NEW SERVICES: Bendigo hospitals prepare as admissions for weight loss surgery surge across Australia.

NEW SERVICES: Bendigo hospitals prepare as admissions for weight loss surgery surge across Australia.

New data shows Australian hospital admissions for weight loss surgery have more than doubled in ten years, with one local surgeon saying many Bendigonians have been forced to travel down to Melbourne for procedures.

Bendigo hospitals are preparing as demand increases. A spokeswoman said Bendigo Hospital was considering offering bariatric surgeries “in the future”. 

St John of God’s recent refurbishment included space general surgeon Janine Arnold would use for her first laparoscopic sleeve gastrectomy next week.
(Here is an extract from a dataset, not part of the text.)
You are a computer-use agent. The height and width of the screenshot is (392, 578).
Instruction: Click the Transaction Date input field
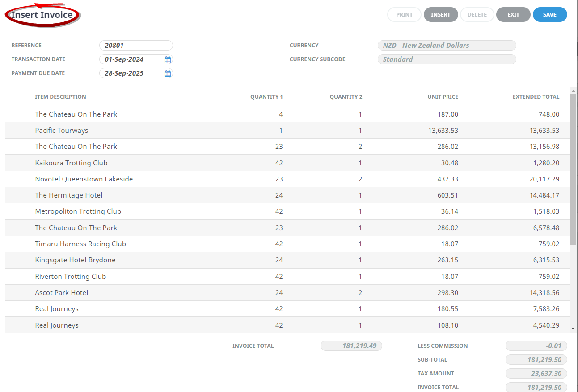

“That’s the new and improved stomach stapling. It’s where you remove most of the stomach and leave them (patients) with a thin tube so that they can’t eat as much food,” she said.

Dr Arnold said she was also training to perform other weight loss surgeries.

“We’ve got a lot of people who are obese in Bendigo. And they are either obese, with a (body mass index) over 40 or they have a BMI over 35 and they have health problems like diabetes, hypertension or sleep apnea,” she said.

“Their GPs are doing a lot more proactive healthcare … and so a lot of patients are being referred down to Melbourne for bariatric surgery.”

An Australian Institute of Health and Welfare report found released in late-May found in the ten years to 2014-15 there were 22,700 Australian hospital admissions for weight loss surgery in 2014-15, up from 9,300 in 2005-06.

AIWH spokeswoman Jenny Hargreaves said that in the ten years to 2014-15, admissions for weight loss surgery increased increased two-fold in private hospitals and three-fold in their public counterparts.

The majority (79%) of weight loss surgery involved an initial or primary procedure, while adjustments, revisions, removals and other procedures represented 21%.

Dr Arnold said, barring complications during surgery, laparoscopic sleeve gastrectomy patients could lose weight.

“Their quality of life will improve, their diabetes can be cured, their hypertension and sleep apnea can be cured,” she said.

Patients still had to be motivated, because they could get lots of calories through thick shakes or liquefying sweets.

Dr Arnold required patients to undergo a psychologist and dietician’s assessment before surgery, with help post-op to deal with a dramatically altered diet.